Reproduce the listing below, changing every occurrence of "Image resolution" to "Screen resolution" and leaving all other text unchanged.

(Data items)

==*==

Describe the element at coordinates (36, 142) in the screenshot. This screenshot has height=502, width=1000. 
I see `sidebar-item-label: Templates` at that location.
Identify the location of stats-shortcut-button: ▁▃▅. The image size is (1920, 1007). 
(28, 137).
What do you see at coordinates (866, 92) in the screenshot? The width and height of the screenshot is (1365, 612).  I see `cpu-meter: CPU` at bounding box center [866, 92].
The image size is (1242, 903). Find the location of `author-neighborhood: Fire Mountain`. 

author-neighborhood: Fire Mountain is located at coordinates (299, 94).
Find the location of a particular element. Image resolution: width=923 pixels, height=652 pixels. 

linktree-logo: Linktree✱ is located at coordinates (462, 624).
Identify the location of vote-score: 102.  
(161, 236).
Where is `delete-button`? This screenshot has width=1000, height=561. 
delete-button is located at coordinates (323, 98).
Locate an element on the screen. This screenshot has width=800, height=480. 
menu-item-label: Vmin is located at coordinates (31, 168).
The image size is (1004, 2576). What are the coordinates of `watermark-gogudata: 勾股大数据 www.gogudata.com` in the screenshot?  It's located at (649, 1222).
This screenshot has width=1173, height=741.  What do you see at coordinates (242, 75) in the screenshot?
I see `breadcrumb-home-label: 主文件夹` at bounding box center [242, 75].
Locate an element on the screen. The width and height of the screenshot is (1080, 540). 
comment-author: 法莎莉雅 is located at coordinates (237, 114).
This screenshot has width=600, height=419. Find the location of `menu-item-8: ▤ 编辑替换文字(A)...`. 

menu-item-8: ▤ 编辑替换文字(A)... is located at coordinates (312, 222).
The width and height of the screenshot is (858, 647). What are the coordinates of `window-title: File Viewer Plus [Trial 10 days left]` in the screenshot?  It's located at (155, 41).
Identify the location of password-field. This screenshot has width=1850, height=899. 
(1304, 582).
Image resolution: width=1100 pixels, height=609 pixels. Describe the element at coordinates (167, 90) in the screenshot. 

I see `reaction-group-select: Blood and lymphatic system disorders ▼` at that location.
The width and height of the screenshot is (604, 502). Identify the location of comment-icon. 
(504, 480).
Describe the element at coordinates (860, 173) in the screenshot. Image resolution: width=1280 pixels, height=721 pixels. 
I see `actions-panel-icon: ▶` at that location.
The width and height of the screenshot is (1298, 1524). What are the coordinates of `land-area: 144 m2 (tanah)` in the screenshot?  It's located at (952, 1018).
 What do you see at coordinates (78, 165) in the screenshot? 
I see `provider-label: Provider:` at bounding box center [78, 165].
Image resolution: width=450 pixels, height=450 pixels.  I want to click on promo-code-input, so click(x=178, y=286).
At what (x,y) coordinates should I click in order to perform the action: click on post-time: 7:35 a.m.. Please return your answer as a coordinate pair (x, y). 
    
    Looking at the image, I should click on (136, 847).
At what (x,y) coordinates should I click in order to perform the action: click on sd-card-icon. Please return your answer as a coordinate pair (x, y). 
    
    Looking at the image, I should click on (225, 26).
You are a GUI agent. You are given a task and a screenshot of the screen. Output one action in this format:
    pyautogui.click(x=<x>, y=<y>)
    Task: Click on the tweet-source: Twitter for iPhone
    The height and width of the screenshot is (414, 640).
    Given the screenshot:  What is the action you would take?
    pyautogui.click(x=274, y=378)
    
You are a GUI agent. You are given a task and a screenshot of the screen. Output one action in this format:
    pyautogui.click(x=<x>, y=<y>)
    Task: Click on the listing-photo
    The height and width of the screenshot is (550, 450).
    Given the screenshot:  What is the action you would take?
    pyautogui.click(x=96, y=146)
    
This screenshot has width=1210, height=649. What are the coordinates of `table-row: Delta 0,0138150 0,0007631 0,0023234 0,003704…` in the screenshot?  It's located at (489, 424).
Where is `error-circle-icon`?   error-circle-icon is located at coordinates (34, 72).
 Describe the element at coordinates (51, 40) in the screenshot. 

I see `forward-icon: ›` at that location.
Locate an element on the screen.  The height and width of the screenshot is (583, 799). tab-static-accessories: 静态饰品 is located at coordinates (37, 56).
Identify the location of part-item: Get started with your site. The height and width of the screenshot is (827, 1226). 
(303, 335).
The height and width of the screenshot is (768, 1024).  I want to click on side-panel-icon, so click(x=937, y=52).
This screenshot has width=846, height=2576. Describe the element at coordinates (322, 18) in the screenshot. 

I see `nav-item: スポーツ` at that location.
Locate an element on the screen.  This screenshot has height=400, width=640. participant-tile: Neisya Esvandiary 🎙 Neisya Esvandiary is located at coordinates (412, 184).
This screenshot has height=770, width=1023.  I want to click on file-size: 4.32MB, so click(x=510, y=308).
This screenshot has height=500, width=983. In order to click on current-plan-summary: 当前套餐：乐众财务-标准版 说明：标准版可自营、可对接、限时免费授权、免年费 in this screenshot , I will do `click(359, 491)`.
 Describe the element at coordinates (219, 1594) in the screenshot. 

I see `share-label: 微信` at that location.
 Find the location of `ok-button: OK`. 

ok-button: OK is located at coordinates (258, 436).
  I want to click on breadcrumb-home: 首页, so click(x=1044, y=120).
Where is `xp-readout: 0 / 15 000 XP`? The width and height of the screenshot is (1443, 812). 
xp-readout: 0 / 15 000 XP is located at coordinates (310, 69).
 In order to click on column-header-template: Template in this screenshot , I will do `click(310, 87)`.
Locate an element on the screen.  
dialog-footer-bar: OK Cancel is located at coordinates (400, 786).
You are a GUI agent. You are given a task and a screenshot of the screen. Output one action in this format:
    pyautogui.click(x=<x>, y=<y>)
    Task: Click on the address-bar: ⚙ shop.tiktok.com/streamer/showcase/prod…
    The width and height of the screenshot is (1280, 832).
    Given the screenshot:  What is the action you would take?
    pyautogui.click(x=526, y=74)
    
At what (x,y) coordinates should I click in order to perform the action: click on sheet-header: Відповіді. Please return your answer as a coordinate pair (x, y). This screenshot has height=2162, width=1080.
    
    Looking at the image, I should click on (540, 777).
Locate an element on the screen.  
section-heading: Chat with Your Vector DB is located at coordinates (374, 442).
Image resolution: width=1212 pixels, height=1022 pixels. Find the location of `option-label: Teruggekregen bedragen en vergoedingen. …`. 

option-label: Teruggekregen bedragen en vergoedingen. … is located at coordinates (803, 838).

==*==

**COMPLETED TASK**
Describe the element at coordinates (36, 142) in the screenshot. This screenshot has height=502, width=1000. 
I see `sidebar-item-label: Templates` at that location.
Identify the location of stats-shortcut-button: ▁▃▅. The image size is (1920, 1007). 
(28, 137).
What do you see at coordinates (866, 92) in the screenshot? The width and height of the screenshot is (1365, 612).  I see `cpu-meter: CPU` at bounding box center [866, 92].
The image size is (1242, 903). Find the location of `author-neighborhood: Fire Mountain`. 

author-neighborhood: Fire Mountain is located at coordinates (299, 94).
Find the location of a particular element. Screen resolution: width=923 pixels, height=652 pixels. 

linktree-logo: Linktree✱ is located at coordinates (462, 624).
Identify the location of vote-score: 102.  
(161, 236).
Where is `delete-button`? This screenshot has width=1000, height=561. 
delete-button is located at coordinates (323, 98).
Locate an element on the screen. This screenshot has width=800, height=480. 
menu-item-label: Vmin is located at coordinates (31, 168).
The image size is (1004, 2576). What are the coordinates of `watermark-gogudata: 勾股大数据 www.gogudata.com` in the screenshot?  It's located at (649, 1222).
This screenshot has width=1173, height=741.  What do you see at coordinates (242, 75) in the screenshot?
I see `breadcrumb-home-label: 主文件夹` at bounding box center [242, 75].
Locate an element on the screen. The width and height of the screenshot is (1080, 540). 
comment-author: 法莎莉雅 is located at coordinates (237, 114).
This screenshot has width=600, height=419. Find the location of `menu-item-8: ▤ 编辑替换文字(A)...`. 

menu-item-8: ▤ 编辑替换文字(A)... is located at coordinates (312, 222).
The width and height of the screenshot is (858, 647). What are the coordinates of `window-title: File Viewer Plus [Trial 10 days left]` in the screenshot?  It's located at (155, 41).
Identify the location of password-field. This screenshot has width=1850, height=899. 
(1304, 582).
Screen resolution: width=1100 pixels, height=609 pixels. Describe the element at coordinates (167, 90) in the screenshot. 

I see `reaction-group-select: Blood and lymphatic system disorders ▼` at that location.
The width and height of the screenshot is (604, 502). Identify the location of comment-icon. 
(504, 480).
Describe the element at coordinates (860, 173) in the screenshot. Screen resolution: width=1280 pixels, height=721 pixels. 
I see `actions-panel-icon: ▶` at that location.
The width and height of the screenshot is (1298, 1524). What are the coordinates of `land-area: 144 m2 (tanah)` in the screenshot?  It's located at (952, 1018).
 What do you see at coordinates (78, 165) in the screenshot? 
I see `provider-label: Provider:` at bounding box center [78, 165].
Screen resolution: width=450 pixels, height=450 pixels.  I want to click on promo-code-input, so click(x=178, y=286).
At what (x,y) coordinates should I click in order to perform the action: click on post-time: 7:35 a.m.. Please return your answer as a coordinate pair (x, y). 
    
    Looking at the image, I should click on (136, 847).
At what (x,y) coordinates should I click in order to perform the action: click on sd-card-icon. Please return your answer as a coordinate pair (x, y). 
    
    Looking at the image, I should click on (225, 26).
You are a GUI agent. You are given a task and a screenshot of the screen. Output one action in this format:
    pyautogui.click(x=<x>, y=<y>)
    Task: Click on the tweet-source: Twitter for iPhone
    The height and width of the screenshot is (414, 640).
    Given the screenshot:  What is the action you would take?
    pyautogui.click(x=274, y=378)
    
You are a GUI agent. You are given a task and a screenshot of the screen. Output one action in this format:
    pyautogui.click(x=<x>, y=<y>)
    Task: Click on the listing-photo
    The height and width of the screenshot is (550, 450).
    Given the screenshot:  What is the action you would take?
    pyautogui.click(x=96, y=146)
    
This screenshot has width=1210, height=649. What are the coordinates of `table-row: Delta 0,0138150 0,0007631 0,0023234 0,003704…` in the screenshot?  It's located at (489, 424).
Where is `error-circle-icon`?   error-circle-icon is located at coordinates (34, 72).
 Describe the element at coordinates (51, 40) in the screenshot. 

I see `forward-icon: ›` at that location.
Locate an element on the screen.  The height and width of the screenshot is (583, 799). tab-static-accessories: 静态饰品 is located at coordinates (37, 56).
Identify the location of part-item: Get started with your site. The height and width of the screenshot is (827, 1226). 
(303, 335).
The height and width of the screenshot is (768, 1024).  I want to click on side-panel-icon, so click(x=937, y=52).
This screenshot has width=846, height=2576. Describe the element at coordinates (322, 18) in the screenshot. 

I see `nav-item: スポーツ` at that location.
Locate an element on the screen.  This screenshot has height=400, width=640. participant-tile: Neisya Esvandiary 🎙 Neisya Esvandiary is located at coordinates (412, 184).
This screenshot has height=770, width=1023.  I want to click on file-size: 4.32MB, so click(x=510, y=308).
This screenshot has height=500, width=983. In order to click on current-plan-summary: 当前套餐：乐众财务-标准版 说明：标准版可自营、可对接、限时免费授权、免年费 in this screenshot , I will do `click(359, 491)`.
 Describe the element at coordinates (219, 1594) in the screenshot. 

I see `share-label: 微信` at that location.
 Find the location of `ok-button: OK`. 

ok-button: OK is located at coordinates (258, 436).
  I want to click on breadcrumb-home: 首页, so click(x=1044, y=120).
Where is `xp-readout: 0 / 15 000 XP`? The width and height of the screenshot is (1443, 812). 
xp-readout: 0 / 15 000 XP is located at coordinates (310, 69).
 In order to click on column-header-template: Template in this screenshot , I will do `click(310, 87)`.
Locate an element on the screen.  
dialog-footer-bar: OK Cancel is located at coordinates (400, 786).
You are a GUI agent. You are given a task and a screenshot of the screen. Output one action in this format:
    pyautogui.click(x=<x>, y=<y>)
    Task: Click on the address-bar: ⚙ shop.tiktok.com/streamer/showcase/prod…
    The width and height of the screenshot is (1280, 832).
    Given the screenshot:  What is the action you would take?
    pyautogui.click(x=526, y=74)
    
At what (x,y) coordinates should I click in order to perform the action: click on sheet-header: Відповіді. Please return your answer as a coordinate pair (x, y). This screenshot has height=2162, width=1080.
    
    Looking at the image, I should click on (540, 777).
Locate an element on the screen.  
section-heading: Chat with Your Vector DB is located at coordinates (374, 442).
Screen resolution: width=1212 pixels, height=1022 pixels. Find the location of `option-label: Teruggekregen bedragen en vergoedingen. …`. 

option-label: Teruggekregen bedragen en vergoedingen. … is located at coordinates (803, 838).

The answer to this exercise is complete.